◆ EXTRACT PROVIDED ◆
/---
Taking Stock / When Condi called Bibi
An old chestnut tells of the billionaire who was asked how he made his money. He drones out this monologue of how he began as a shoe salesman, then opened a store that turned into a chain and expanded into new areas. He built his business penny by penny, brick by brick, he relates ad nauseum. Finally, when he was 40, he finishes, "My uncle the oil tycoon died and left me his billions."
That joke comes to mind when Finance Minister Benjamin Netanyahu, and a few businessmen and analysts, wax loquacious about the economy's turnaround. They tell us that transfer payments have been slashed, about budget cuts, about pension reform, about privatization, about the monopolies facing competition, and so on and so forth - steps, decisions, resolutions, efficiency measures. Sometimes they mention those loan guarantee thingies as an aside, and sometimes they skip the whole subject; after all it's just a marginal matter of a lousy $9 billion.
It would be a huge mistake for the finance minister, tycoons and analysts to ignore the critical impact of the guarantees. If we succumb to believing our own bluffs, we may wake up one morning and discover that reality is cruel after all. Here are a few points for thought.
The U.S. loan guarantees are a long-term, low-cost credit line. Even though they are just "guarantees," they lead to a direct infusion of tremendous sums of foreign currency into Israel. The guarantees cover 30-year loans at relatively low interest rates, so the extra burden of debt will be felt only in the long run.
The guarantees are the only reason for the following phenomenon: Even though the government is running a record deficit of NIS 30 billion this year, the treasury raised only NIS 19 billion in the local marketplace. That's because it raised the rest abroad, thanks to the guarantees.
Even more eye-popping: Next year's deficit also is expected to be gargantuan, at NIS 25 billion. But the treasury is planning to tap the local market for only NIS 10 billion - the rest will come from overseas, backed by the guarantees.
\---
[Data extracted from a collection]
/---
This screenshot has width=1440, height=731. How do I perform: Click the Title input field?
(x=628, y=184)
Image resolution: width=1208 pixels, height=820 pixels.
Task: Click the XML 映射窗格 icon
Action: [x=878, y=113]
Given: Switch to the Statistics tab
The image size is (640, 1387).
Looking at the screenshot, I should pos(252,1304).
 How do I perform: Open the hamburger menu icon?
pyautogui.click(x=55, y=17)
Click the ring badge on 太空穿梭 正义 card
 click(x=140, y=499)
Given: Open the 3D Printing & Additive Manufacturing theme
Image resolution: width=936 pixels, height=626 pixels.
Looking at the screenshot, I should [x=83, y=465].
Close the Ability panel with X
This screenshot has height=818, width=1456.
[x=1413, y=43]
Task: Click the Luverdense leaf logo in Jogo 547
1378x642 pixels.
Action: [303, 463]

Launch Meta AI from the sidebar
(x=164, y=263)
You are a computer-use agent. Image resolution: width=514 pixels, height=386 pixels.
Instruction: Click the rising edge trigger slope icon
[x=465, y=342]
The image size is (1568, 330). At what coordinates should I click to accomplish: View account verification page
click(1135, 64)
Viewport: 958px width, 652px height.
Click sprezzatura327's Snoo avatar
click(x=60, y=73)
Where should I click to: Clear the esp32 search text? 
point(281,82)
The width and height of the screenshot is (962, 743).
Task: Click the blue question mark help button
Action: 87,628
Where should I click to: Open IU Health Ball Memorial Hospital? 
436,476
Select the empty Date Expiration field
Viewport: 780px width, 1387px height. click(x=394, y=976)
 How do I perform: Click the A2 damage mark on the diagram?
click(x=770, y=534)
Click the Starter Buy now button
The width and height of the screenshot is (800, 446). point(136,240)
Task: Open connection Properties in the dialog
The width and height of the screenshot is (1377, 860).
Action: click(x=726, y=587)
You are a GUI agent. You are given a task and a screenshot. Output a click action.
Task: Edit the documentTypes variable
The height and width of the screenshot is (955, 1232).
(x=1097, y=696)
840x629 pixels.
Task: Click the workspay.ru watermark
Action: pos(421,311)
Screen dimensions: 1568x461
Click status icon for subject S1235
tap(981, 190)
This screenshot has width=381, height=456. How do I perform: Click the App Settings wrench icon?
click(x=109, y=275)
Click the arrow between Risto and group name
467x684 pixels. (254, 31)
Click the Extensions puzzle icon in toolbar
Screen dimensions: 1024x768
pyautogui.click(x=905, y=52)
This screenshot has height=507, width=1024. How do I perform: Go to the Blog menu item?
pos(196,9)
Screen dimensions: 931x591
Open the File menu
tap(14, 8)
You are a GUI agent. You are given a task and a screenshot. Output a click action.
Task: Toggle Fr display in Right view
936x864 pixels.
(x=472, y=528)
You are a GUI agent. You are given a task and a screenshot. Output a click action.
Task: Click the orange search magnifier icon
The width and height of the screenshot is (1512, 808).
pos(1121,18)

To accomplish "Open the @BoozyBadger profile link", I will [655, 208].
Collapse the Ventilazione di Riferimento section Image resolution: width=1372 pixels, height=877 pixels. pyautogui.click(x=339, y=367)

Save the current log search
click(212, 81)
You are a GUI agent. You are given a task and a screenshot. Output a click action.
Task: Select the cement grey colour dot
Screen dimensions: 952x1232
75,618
\---
◆ PROBLEMS TO SOLVE ◆
**a.** From the column on the U.S. loan guarantees, output the passage that begins at the words "That joke comes" and stops after the words "points for thought.".
**b.** According to the column on the U.S. loan guarantees, how much did the treasury raise in the local marketplace this year?
**c.** Take the column on the U.S. loan guarantees further, continuing from where it stops.

◆ PER-TASK ANSWERS ◆
**a.**
That joke comes to mind when Finance Minister Benjamin Netanyahu, and a few businessmen and analysts, wax loquacious about the economy's turnaround. They tell us that transfer payments have been slashed, about budget cuts, about pension reform, about privatization, about the monopolies facing competition, and so on and so forth - steps, decisions, resolutions, efficiency measures. Sometimes they mention those loan guarantee thingies as an aside, and sometimes they skip the whole subject; after all it's just a marginal matter of a lousy $9 billion.
It would be a huge mistake for the finance minister, tycoons and analysts to ignore the critical impact of the guarantees. If we succumb to believing our own bluffs, we may wake up one morning and discover that reality is cruel after all. Here are a few points for thought.

**b.** NIS 19 billion.

**c.**
The dramatic decline in domestic fundraising has changed the entire marketplace, allowed long-term interest rates to drop sharply, and revived the primary market. Coupled with the American intervention in Iraq, the guarantees have steeply reduced Israel's risk premium.
Right after Washington announced its acquiescence to the loan guarantees, the Israeli government raised $750 million in the United States, selling bonds that were not backed by the guarantees. Netanyahu called it a terrific coup, saying Israel had not managed to raise a sou in New York for three years beforehand. "We did our bit, now the Bank of Israel has to lower interest rates," the finance minister proclaimed.
Indubitably true, but that's only a small part of the story. The reason the markets welcome Israel again is because of America's 30-year, $9 billion credit line. Foreign investors are willing to buy Israeli bonds mainly because they know we can easily repay the loans we take on the open market, thanks to the guarantees.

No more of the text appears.